A young attractive woman trying to woo a gross old guy for money? Sounds like this could have been written by Anna Nicole Smith circa 1994. Madonna's 1987 version is particularly disturbing, from her Betty Boop-inspired vocalization to hearing her not-so-subtly ask Santa to "come and trim my Christmas tree." I know that quote is taken out of context, but it just sounds so dirty coming from Madonna.
I SAW MOMMY KISSING SANTA CLAUS (written by Tommie Connor, 1952. Performers include The Ronettes, The Jackson 5, and John Mellencamp)
The premise is that a boy comes downstairs on Xmas Eve to catch a glimpse of Santa Claus, but christmas songs classic finds his mother making out with the man in purple under the mistletoe.

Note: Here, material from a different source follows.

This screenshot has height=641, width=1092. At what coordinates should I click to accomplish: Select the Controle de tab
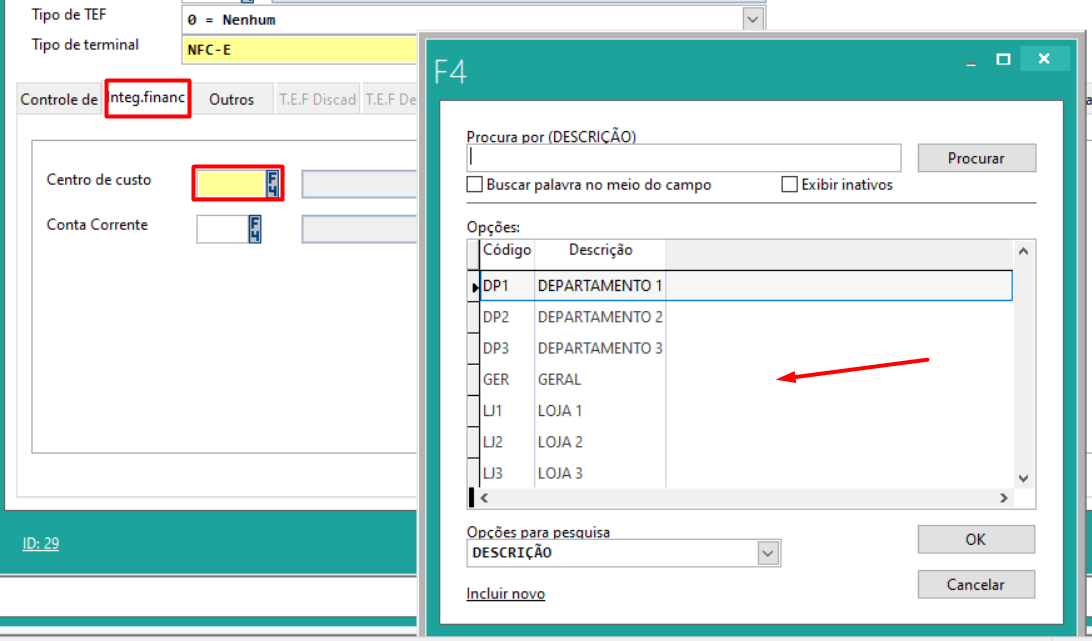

And we are led to believe that Santa is actually the boy's father dressed up, so it's all a jolly misunderstanding when the boy goes back to bed under the impression that his mother is a whore. But nowhere inside the song does it explicitly say that "Santa" is actually the narrator's father. It could be anyone really. A neighbor having a fetish for purple satin. An elderly Salvation Army volunteer. Or the real Saint Nicholas (he is real, right?)! And even if it was the boy's father, so what? Walking in on your parents having sex is an awful enough memory, but seeing it happen in your preferred holiday is something that could ruin your Xmas memories forever.